Very often what comes first is simply a delighted pre-occupation with the Beloved -- a general, unspecified pre-occupation with her in her totality A man in this state really hasn't leisure to think of sex. He is too busy thinking of a person. The fact that she is a woman is far less important than the fact that she is herself.Eros singles out the Beloved from everyone else, simply because she is herself. In a poetic way, Lewis describes the first moments when one falls in love.
Eros enters him like an invader, taking over and reorganising, one by one, the institutions of a conquered country. It may have taken over man others before it reaches the sex in him; and it will reorganize that too.Given that this is what comes first, it really shows how messed up the society is, especially when people meet after a drink and immediately have "the leisure to think of sex." I guess it also shows the complete lack of love in these activities.

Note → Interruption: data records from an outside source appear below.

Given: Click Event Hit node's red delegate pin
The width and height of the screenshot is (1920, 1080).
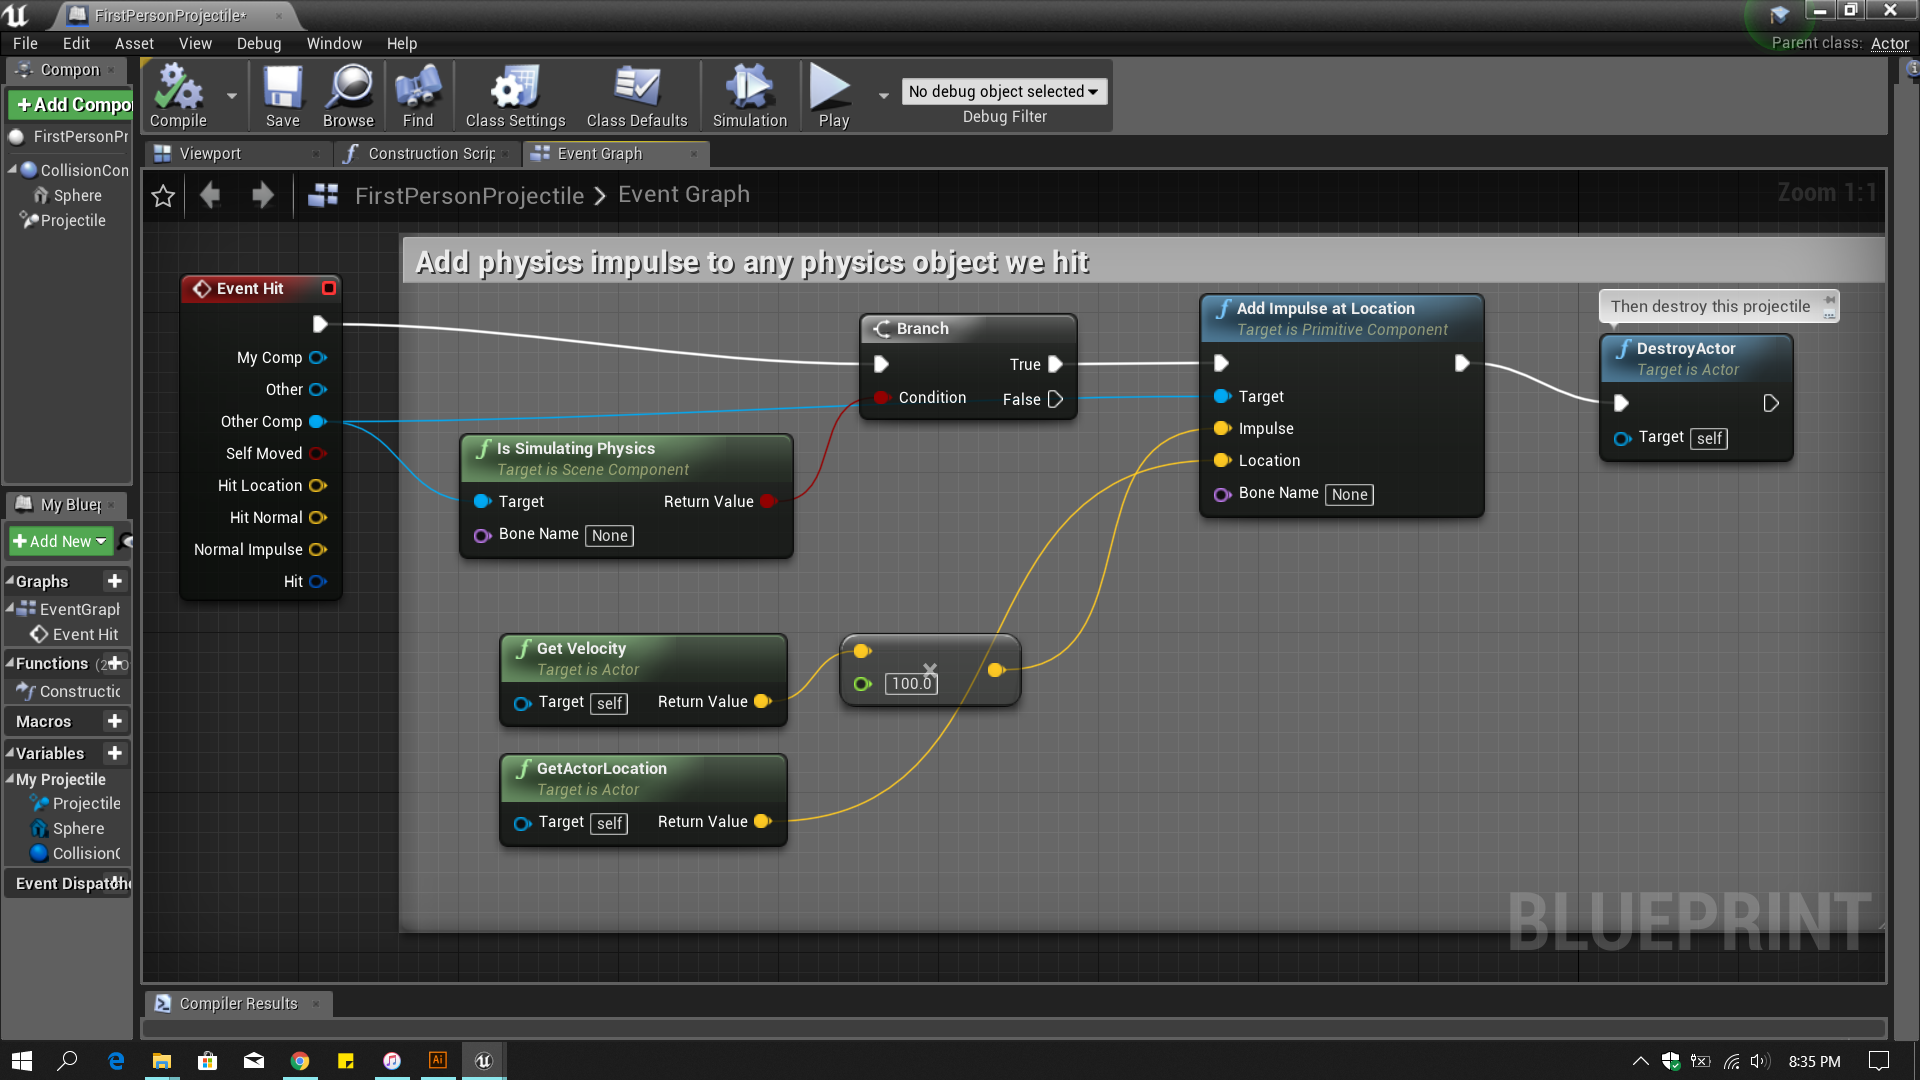Looking at the screenshot, I should point(328,289).
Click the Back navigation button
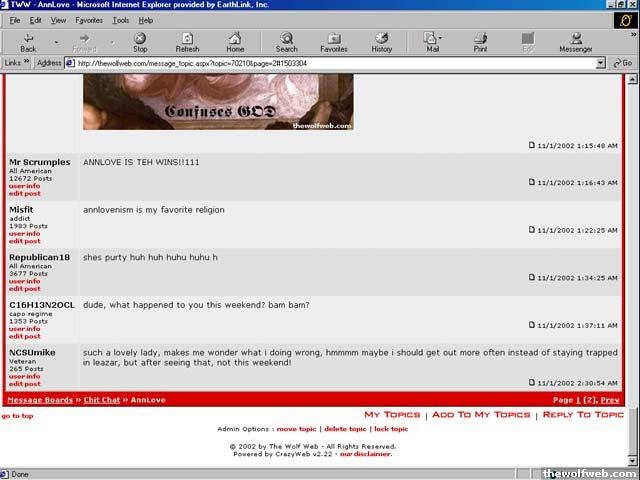The image size is (640, 480). [x=28, y=42]
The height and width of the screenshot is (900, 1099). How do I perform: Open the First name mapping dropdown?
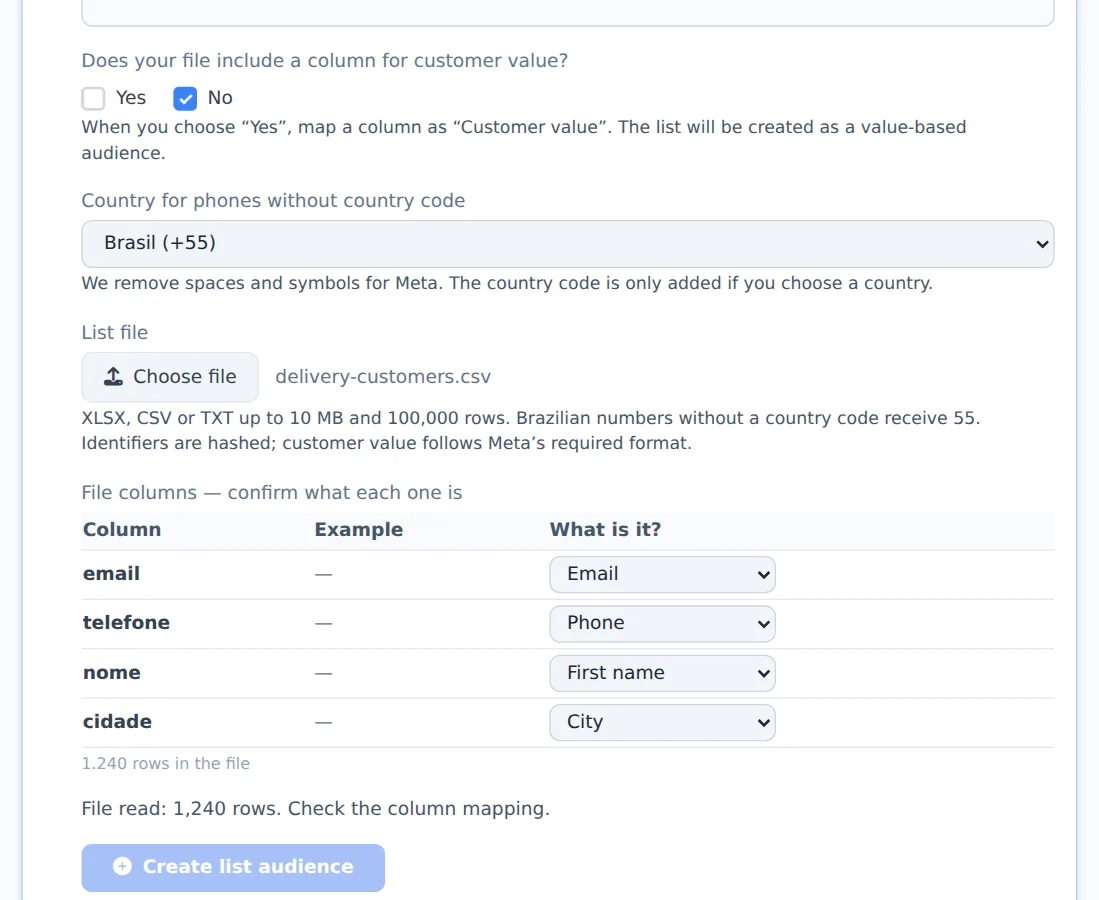pyautogui.click(x=662, y=673)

Another part that stood out is Lewis' analogy of the carton of cigarettes.
Strictly speaking, a woman is just what he does not want. He wants a pleasure for which a woman happens to be the necessary piece of apparatus. How much he cares about the woman as such may be gauged by his attitude to her five minutes after fruition (one does not keep the carton after one has smoked the cigarettes). Now Eros makes a man really want, not a woman, but one particular woman. In some mysterious but quite indisputable fashion the lover desires the Beloved herself, not the pleasure she can give.I like how Lewis always returns to the point that in Eros, the man does not desire just any woman, but specifically the woman he is in love with.